▶ [Task brief]
Output the following lines exactly as they appear, with no changes.

(Word and element location data)
>>>

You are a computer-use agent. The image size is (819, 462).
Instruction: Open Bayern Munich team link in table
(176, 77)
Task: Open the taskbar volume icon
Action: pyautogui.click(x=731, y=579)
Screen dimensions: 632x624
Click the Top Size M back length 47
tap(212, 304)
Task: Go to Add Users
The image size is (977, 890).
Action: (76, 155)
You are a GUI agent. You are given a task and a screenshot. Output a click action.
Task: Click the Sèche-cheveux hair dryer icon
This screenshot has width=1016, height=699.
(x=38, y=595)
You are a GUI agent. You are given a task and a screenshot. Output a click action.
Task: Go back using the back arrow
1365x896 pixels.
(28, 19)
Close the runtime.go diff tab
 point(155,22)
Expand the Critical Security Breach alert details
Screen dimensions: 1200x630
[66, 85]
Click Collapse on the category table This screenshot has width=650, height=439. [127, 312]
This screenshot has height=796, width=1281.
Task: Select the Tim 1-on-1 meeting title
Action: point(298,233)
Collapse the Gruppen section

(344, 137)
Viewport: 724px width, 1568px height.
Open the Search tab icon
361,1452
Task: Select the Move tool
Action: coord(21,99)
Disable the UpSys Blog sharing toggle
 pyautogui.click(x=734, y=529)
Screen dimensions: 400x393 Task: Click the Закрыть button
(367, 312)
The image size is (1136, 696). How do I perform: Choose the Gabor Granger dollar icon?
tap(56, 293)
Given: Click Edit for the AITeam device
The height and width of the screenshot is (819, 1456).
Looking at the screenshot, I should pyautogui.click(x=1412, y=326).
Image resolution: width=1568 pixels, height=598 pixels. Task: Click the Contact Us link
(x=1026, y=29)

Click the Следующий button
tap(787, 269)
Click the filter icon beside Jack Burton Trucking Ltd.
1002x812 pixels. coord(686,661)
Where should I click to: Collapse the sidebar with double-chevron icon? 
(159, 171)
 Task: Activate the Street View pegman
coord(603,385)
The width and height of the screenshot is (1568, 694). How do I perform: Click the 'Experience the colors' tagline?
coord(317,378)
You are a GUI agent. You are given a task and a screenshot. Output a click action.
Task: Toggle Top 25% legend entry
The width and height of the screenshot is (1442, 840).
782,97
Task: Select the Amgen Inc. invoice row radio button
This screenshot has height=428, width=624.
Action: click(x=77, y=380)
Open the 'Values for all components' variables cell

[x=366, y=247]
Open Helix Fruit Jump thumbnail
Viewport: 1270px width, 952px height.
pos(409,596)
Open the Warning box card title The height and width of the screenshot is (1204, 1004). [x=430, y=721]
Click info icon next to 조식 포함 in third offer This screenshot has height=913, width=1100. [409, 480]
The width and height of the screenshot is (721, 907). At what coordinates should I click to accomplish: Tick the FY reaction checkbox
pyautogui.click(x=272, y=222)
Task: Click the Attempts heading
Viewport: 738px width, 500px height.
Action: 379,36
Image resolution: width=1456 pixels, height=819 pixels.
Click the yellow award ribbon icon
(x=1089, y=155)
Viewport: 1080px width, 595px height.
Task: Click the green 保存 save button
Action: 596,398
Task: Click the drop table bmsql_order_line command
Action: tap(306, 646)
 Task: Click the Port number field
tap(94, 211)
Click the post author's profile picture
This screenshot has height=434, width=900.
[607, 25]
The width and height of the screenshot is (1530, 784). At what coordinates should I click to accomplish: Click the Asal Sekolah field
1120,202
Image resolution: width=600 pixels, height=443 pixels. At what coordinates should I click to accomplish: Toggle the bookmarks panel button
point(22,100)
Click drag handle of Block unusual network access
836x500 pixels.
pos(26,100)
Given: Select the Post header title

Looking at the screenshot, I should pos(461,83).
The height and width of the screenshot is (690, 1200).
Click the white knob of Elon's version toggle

<<<

▶ [Response to this exercise]
You are a computer-use agent. The image size is (819, 462).
Instruction: Open Bayern Munich team link in table
(176, 77)
Task: Open the taskbar volume icon
Action: pyautogui.click(x=731, y=579)
Screen dimensions: 632x624
Click the Top Size M back length 47
tap(212, 304)
Task: Go to Add Users
The image size is (977, 890).
Action: (76, 155)
You are a GUI agent. You are given a task and a screenshot. Output a click action.
Task: Click the Sèche-cheveux hair dryer icon
This screenshot has width=1016, height=699.
(x=38, y=595)
You are a GUI agent. You are given a task and a screenshot. Output a click action.
Task: Go back using the back arrow
1365x896 pixels.
(28, 19)
Close the runtime.go diff tab
 point(155,22)
Expand the Critical Security Breach alert details
Screen dimensions: 1200x630
[66, 85]
Click Collapse on the category table This screenshot has width=650, height=439. [127, 312]
This screenshot has height=796, width=1281.
Task: Select the Tim 1-on-1 meeting title
Action: point(298,233)
Collapse the Gruppen section

(344, 137)
Viewport: 724px width, 1568px height.
Open the Search tab icon
361,1452
Task: Select the Move tool
Action: coord(21,99)
Disable the UpSys Blog sharing toggle
 pyautogui.click(x=734, y=529)
Screen dimensions: 400x393 Task: Click the Закрыть button
(367, 312)
The image size is (1136, 696). How do I perform: Choose the Gabor Granger dollar icon?
tap(56, 293)
Given: Click Edit for the AITeam device
The height and width of the screenshot is (819, 1456).
Looking at the screenshot, I should pyautogui.click(x=1412, y=326).
Image resolution: width=1568 pixels, height=598 pixels. Task: Click the Contact Us link
(x=1026, y=29)

Click the Следующий button
tap(787, 269)
Click the filter icon beside Jack Burton Trucking Ltd.
1002x812 pixels. coord(686,661)
Where should I click to: Collapse the sidebar with double-chevron icon? 
(159, 171)
 Task: Activate the Street View pegman
coord(603,385)
The width and height of the screenshot is (1568, 694). How do I perform: Click the 'Experience the colors' tagline?
coord(317,378)
You are a GUI agent. You are given a task and a screenshot. Output a click action.
Task: Toggle Top 25% legend entry
The width and height of the screenshot is (1442, 840).
782,97
Task: Select the Amgen Inc. invoice row radio button
This screenshot has height=428, width=624.
Action: click(x=77, y=380)
Open the 'Values for all components' variables cell

[x=366, y=247]
Open Helix Fruit Jump thumbnail
Viewport: 1270px width, 952px height.
pos(409,596)
Open the Warning box card title The height and width of the screenshot is (1204, 1004). [x=430, y=721]
Click info icon next to 조식 포함 in third offer This screenshot has height=913, width=1100. [409, 480]
The width and height of the screenshot is (721, 907). At what coordinates should I click to accomplish: Tick the FY reaction checkbox
pyautogui.click(x=272, y=222)
Task: Click the Attempts heading
Viewport: 738px width, 500px height.
Action: 379,36
Image resolution: width=1456 pixels, height=819 pixels.
Click the yellow award ribbon icon
(x=1089, y=155)
Viewport: 1080px width, 595px height.
Task: Click the green 保存 save button
Action: 596,398
Task: Click the drop table bmsql_order_line command
Action: tap(306, 646)
 Task: Click the Port number field
tap(94, 211)
Click the post author's profile picture
This screenshot has height=434, width=900.
[607, 25]
The width and height of the screenshot is (1530, 784). At what coordinates should I click to accomplish: Click the Asal Sekolah field
1120,202
Image resolution: width=600 pixels, height=443 pixels. At what coordinates should I click to accomplish: Toggle the bookmarks panel button
point(22,100)
Click drag handle of Block unusual network access
836x500 pixels.
pos(26,100)
Given: Select the Post header title

Looking at the screenshot, I should pos(461,83).
The height and width of the screenshot is (690, 1200).
Click the white knob of Elon's version toggle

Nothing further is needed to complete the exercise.